Have you been paying attention to the news out of Indiana this week? Gov. Pence just signed their Religious Freedom Restoration Act into law despite a loud outcry and threats of losses to the economy over what many perceive as granting the “right to discriminate”. They may have a point, since the bill was proposed shortly after Indiana legalized same sex marriage, and the law effectively gives businesses the right to refuse service to gay customers on religious grounds.
But there’s more to religious freedom than this one cultural behemoth – same sex marriage – isn’t there? I’ve been reading article after article on Indiana’s new law and on similar laws in 19 other states, and the federal law which preceded them all, signed into law by President Clinton in 1993. Maybe, I kept thinking, these laws have real importance for protecting religious minorities. Maybe we should be talking about that, about how to protect Sikhs and Muslims and Orthodox Jews, and all of the other groups in this country that are vulnerable to religious oppression. Why must this be framed as the anti-gay bill? Why must we always go straight to the narrative that tells us that Christians are out to get gays?
And then I was reminded of what happened just over a year ago. March 26, 2014, World Vision – the massive Evangelical child sponsorship non-profit – reversed its decision to open hiring to gay Christians in same sex marriages. That policy of openness had lasted only two days. As soon as the decision to hire gays was announced a tsunami of criticism hit World Vision, with high profile Christian leaders accusing the organization of rejecting biblical authority and caving in to the “homosexual agenda”. Richard Stearnes, the president of World Vision and a man who had devoted his life to serving the poor, was now a wolf in sheep’s clothing. Within the first 24 hours the Assemblies of God had counseled its members to disassociate from the ministry.
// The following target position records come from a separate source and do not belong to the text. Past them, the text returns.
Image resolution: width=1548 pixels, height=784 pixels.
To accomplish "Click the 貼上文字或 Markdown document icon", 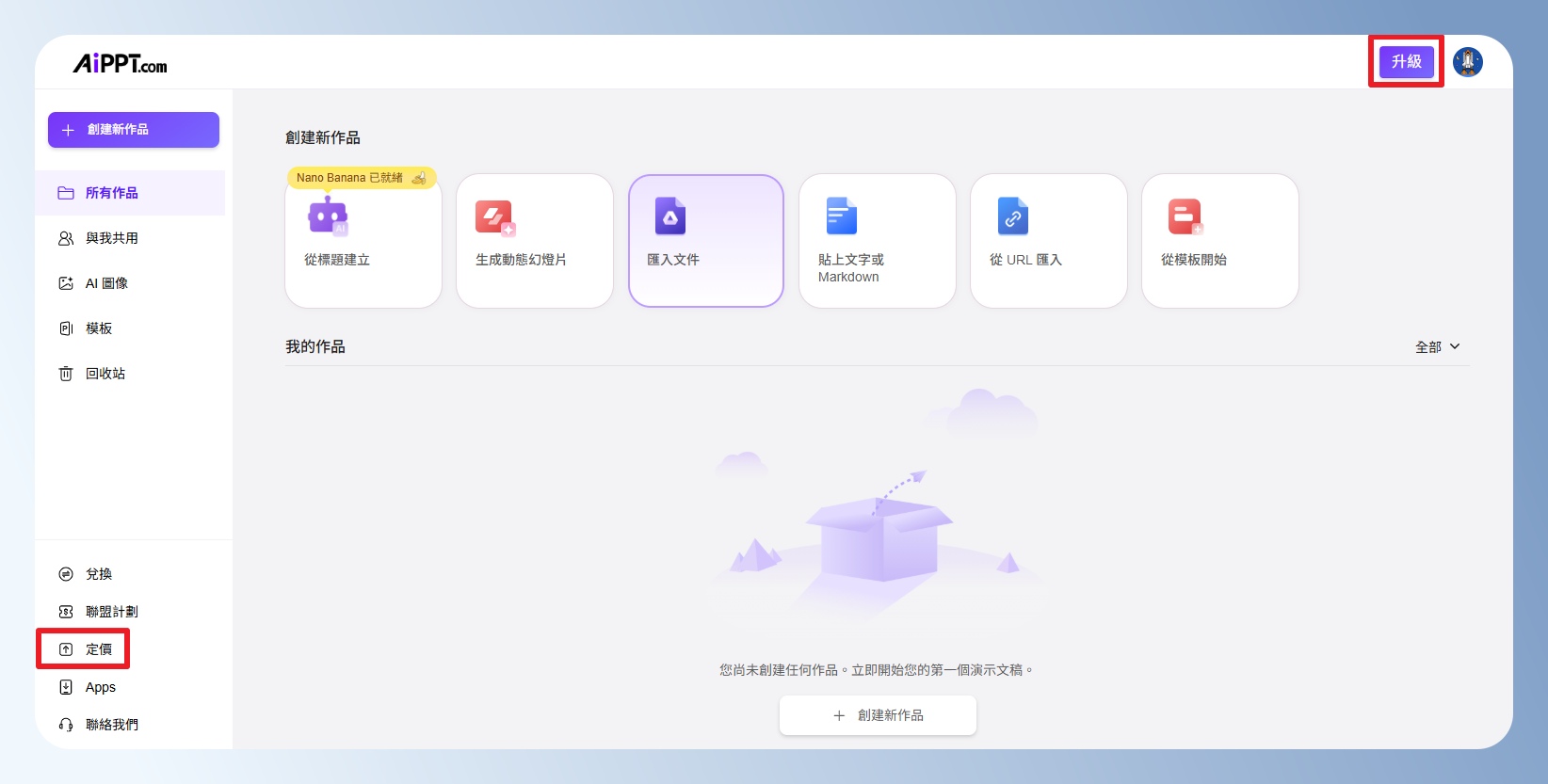I will tap(841, 216).
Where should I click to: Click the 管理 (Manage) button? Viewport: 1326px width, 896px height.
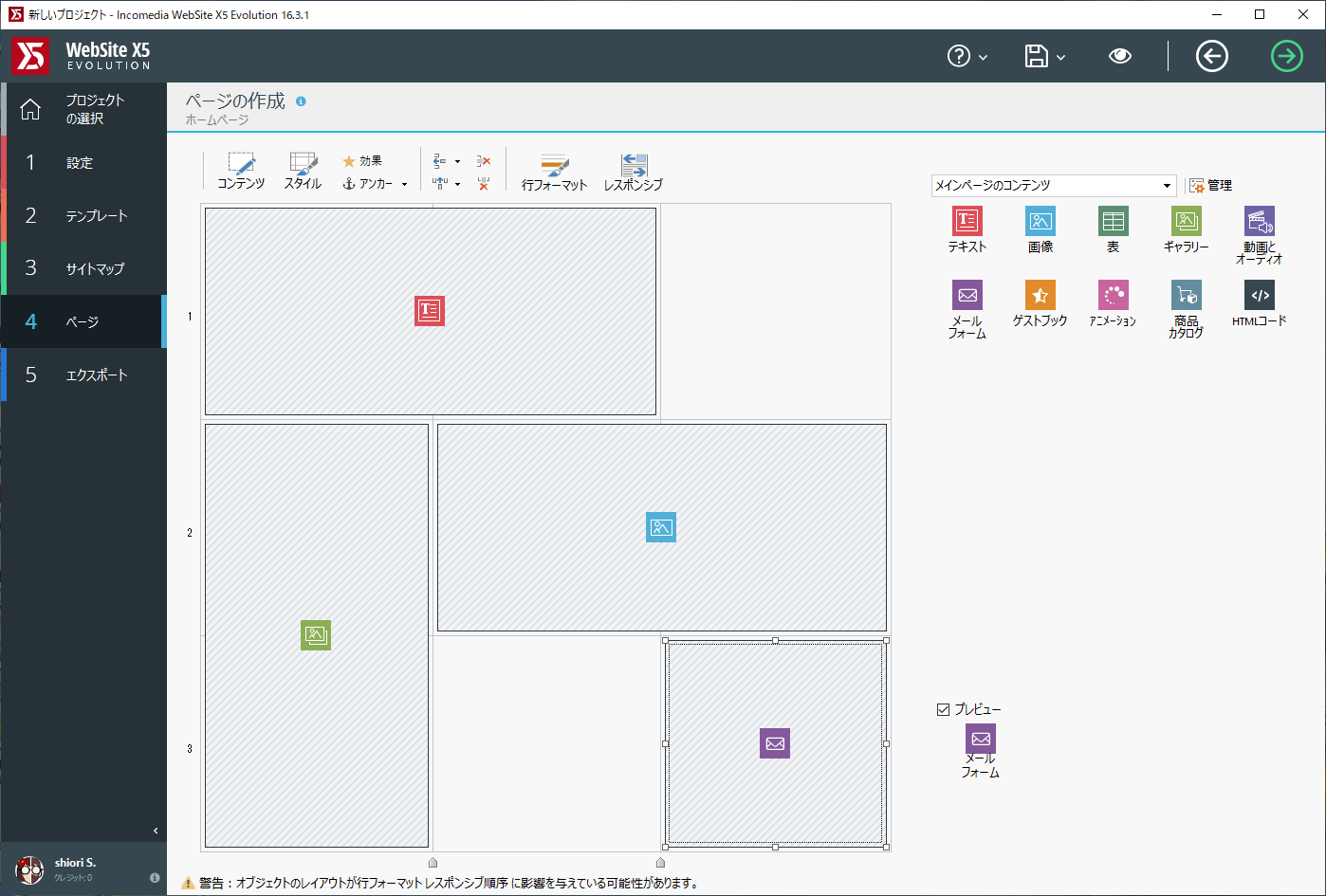click(x=1211, y=186)
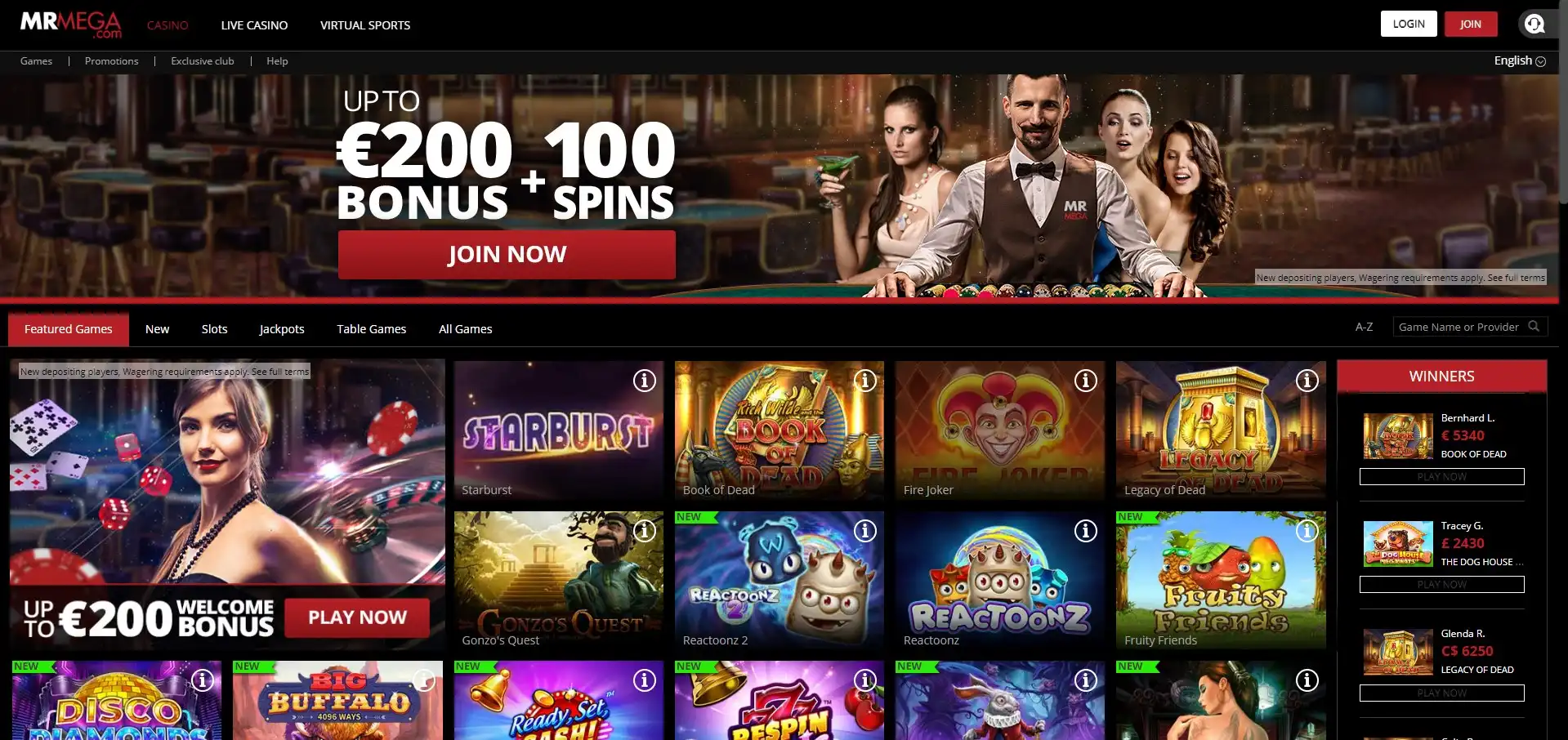Open the Legacy of Dead info icon
Viewport: 1568px width, 740px height.
tap(1307, 381)
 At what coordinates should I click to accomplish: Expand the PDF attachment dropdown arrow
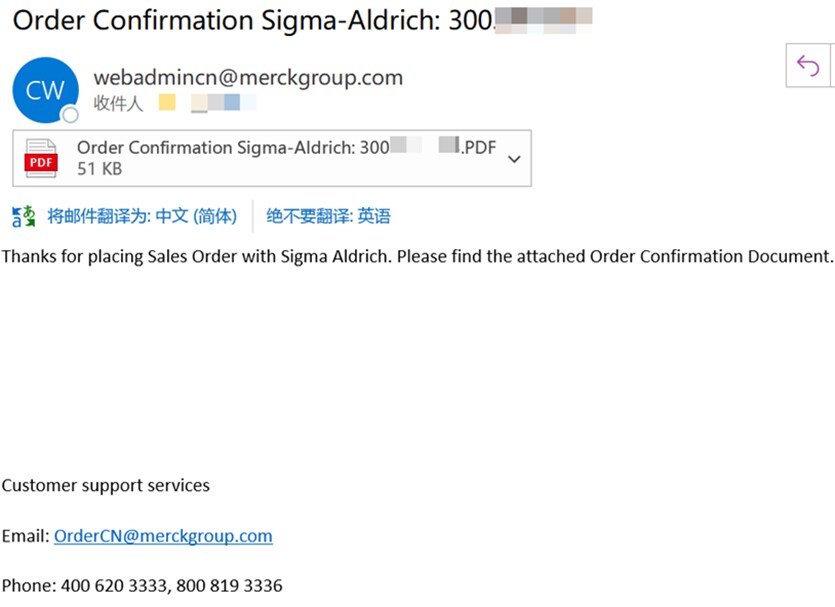tap(515, 159)
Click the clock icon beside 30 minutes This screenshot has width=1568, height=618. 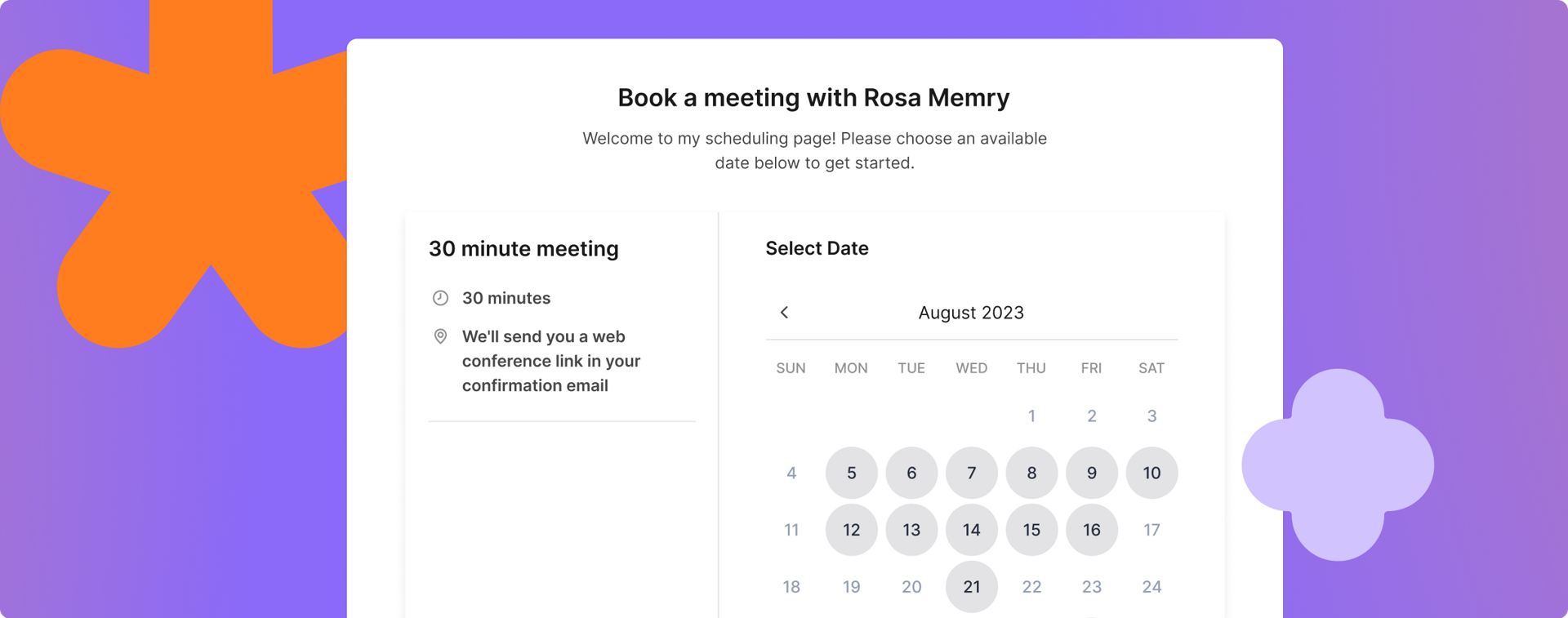click(x=440, y=298)
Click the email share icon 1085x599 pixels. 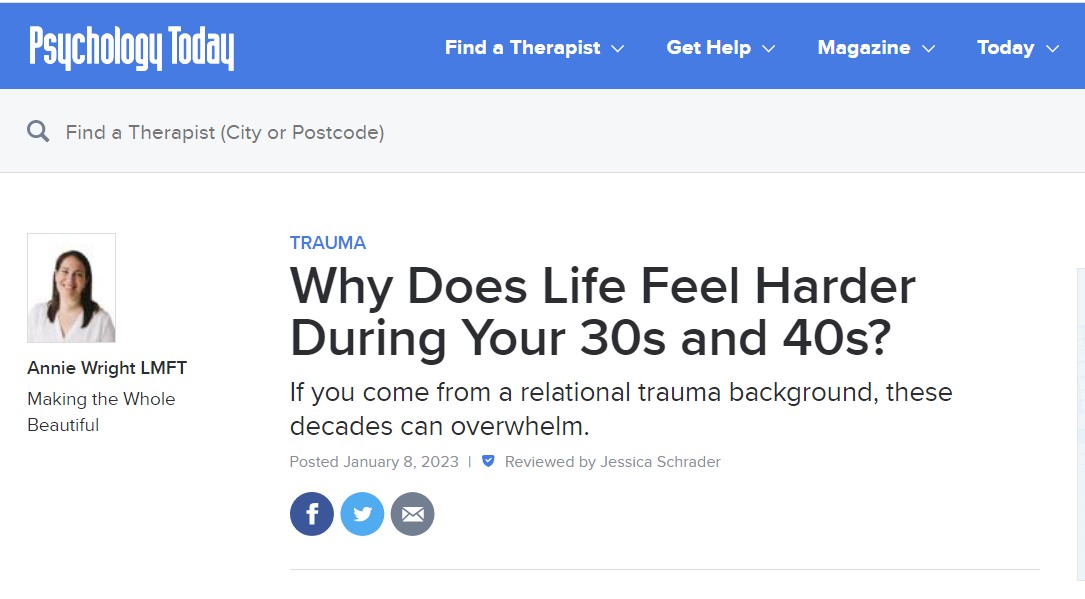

And disassociate people did. Before it was all over, World Vision had lost 10,000 child sponsorships (Update: World Vision’s end of the year report now calculates between 15,000-19,000 sponsorships lost due to the controversy). Think about that: thousands of Evangelicals weighed priorities in the balance and decided that the battle against same sex marriage was more important than feeding, clothing and educating children that Jesus might well have called “the least of these brothers and sisters of mine”.
I was heartsick and angry then, and I said so. In a comment on a blog post I said that I was no longer comfortable calling myself an Evangelical because of episodes like this. And to be clear, I was upset both by what was happening to innocent children and by what that said to our gay brothers and sisters. I remember one gay Christian writing, “It’s as if thousands of people have just said, ‘We hate you so much we’d rather starve children than let you have a job in a Christian organization.'”
I know what will be said. “This isn’t about hate, but about truth. We are just trying to uphold traditional marriage. We won’t compromise. We may hate the sin, but we love the sinner.”
It felt like hate, even to me as an observer. I’ve watched people rush to Phil Robertson’s defense after he said vile things (repeatedly), and brutally attack Jars of Clay lead singer Dan Haseltine after he had the temerity to express sympathy for civil same sex marriage. I’ve seen Christian pastors counsel parents to shun their gay children and I’ve heard this defended as a loving choice – even while the stats on homelessness and suicide in the young LGBT community pile up.
So last year the reaction to World Vision felt like the last straw and I said, online, that I wouldn’t call myself an Evangelical anymore. I wanted to be an ally for my LGBT brothers and sisters, I said, and it seemed there was no room for someone like me in the Evangelical movement. I said things I shouldn’t have said, and I was held to account for my words. It turned out to be kind of an ordeal, and I got through it only be clinging to Jesus and telling the truth. But whatever flack I took for losing it online was nothing in light of the losses to World Vision and the pain suffered by gay Christians.
And here I am a year later thinking, “No wonder so many outside the church think Indiana’s new law is targeting gays.” I remember last year, I remember the clear priority of so many people who call themselves Christians, and I want to mourn. If the world sees the church as anti-gay even more than pro-Jesus, well, who is to blame for that?
I am still an Evangelical in the best sense of the word, but I’m afraid that the best sense has been swallowed up by politics and hostility and fence building. If it seems crazy or paranoid to you that gay people in Indiana are afraid that Christians will oppress and ostracize them if given the chance, just remember this time last year. There were 10,000 votes sending that very message.